_PROBLEM_
Which lines below contain the string "Google"? Return each such line in full.

_MATERIAL FOR THIS EXERCISE_
'''

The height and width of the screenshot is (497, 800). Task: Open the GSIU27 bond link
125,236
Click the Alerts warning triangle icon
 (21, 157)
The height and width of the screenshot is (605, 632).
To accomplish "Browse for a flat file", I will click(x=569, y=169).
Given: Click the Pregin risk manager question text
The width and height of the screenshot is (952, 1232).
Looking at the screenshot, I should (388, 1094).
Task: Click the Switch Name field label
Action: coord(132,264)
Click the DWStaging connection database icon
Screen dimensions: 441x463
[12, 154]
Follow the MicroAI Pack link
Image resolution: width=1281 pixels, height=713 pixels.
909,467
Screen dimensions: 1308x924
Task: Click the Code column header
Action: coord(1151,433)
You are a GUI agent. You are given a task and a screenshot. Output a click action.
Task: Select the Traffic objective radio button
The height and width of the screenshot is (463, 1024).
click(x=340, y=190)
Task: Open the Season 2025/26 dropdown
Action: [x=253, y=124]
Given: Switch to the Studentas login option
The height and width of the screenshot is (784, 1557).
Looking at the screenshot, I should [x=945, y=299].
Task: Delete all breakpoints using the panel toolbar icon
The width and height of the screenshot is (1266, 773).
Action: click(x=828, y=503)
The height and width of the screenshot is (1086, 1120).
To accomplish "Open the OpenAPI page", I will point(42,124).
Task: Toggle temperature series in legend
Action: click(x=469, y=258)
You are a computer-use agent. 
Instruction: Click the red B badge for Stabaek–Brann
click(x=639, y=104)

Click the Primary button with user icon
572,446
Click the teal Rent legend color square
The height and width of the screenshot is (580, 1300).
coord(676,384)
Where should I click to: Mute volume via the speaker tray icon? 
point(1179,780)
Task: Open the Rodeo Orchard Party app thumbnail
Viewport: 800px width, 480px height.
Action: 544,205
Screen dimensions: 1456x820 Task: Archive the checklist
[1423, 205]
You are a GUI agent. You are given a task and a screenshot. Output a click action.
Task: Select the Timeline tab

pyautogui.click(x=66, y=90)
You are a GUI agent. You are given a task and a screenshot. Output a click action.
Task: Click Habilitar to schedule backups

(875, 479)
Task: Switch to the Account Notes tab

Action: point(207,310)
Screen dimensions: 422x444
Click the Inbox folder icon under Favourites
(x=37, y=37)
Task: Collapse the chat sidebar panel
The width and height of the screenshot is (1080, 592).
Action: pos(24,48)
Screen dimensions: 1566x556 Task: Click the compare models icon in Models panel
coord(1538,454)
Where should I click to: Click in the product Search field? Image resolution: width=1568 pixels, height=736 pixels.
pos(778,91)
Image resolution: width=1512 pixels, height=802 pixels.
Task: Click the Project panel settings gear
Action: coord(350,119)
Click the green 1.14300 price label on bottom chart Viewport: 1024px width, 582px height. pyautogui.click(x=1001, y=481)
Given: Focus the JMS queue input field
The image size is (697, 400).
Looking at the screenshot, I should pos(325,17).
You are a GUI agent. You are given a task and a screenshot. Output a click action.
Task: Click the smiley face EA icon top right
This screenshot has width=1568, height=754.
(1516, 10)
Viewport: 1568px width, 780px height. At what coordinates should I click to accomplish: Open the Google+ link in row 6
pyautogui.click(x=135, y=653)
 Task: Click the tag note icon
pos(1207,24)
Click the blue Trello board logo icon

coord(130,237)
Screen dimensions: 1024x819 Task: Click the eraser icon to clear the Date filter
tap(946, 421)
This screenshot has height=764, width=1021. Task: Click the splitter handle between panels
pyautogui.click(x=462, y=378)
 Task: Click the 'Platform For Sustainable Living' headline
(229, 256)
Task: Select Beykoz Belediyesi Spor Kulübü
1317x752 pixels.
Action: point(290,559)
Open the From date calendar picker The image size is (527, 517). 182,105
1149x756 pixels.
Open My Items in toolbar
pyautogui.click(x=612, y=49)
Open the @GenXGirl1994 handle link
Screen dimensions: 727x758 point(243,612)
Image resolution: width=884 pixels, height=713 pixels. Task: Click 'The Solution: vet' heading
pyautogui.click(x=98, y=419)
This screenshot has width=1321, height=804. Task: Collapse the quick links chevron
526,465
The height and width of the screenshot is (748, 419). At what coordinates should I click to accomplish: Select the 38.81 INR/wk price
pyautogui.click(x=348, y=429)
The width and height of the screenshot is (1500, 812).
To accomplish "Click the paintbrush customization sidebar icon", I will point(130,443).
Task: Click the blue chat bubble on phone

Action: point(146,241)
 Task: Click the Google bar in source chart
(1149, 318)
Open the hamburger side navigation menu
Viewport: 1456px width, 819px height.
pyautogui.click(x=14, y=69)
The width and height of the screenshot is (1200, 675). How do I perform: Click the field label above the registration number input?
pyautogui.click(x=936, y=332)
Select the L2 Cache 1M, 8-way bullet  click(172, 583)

'''

_CORRECT ANSWER_
Viewport: 1568px width, 780px height. At what coordinates should I click to accomplish: Open the Google+ link in row 6
 Task: Click the Google bar in source chart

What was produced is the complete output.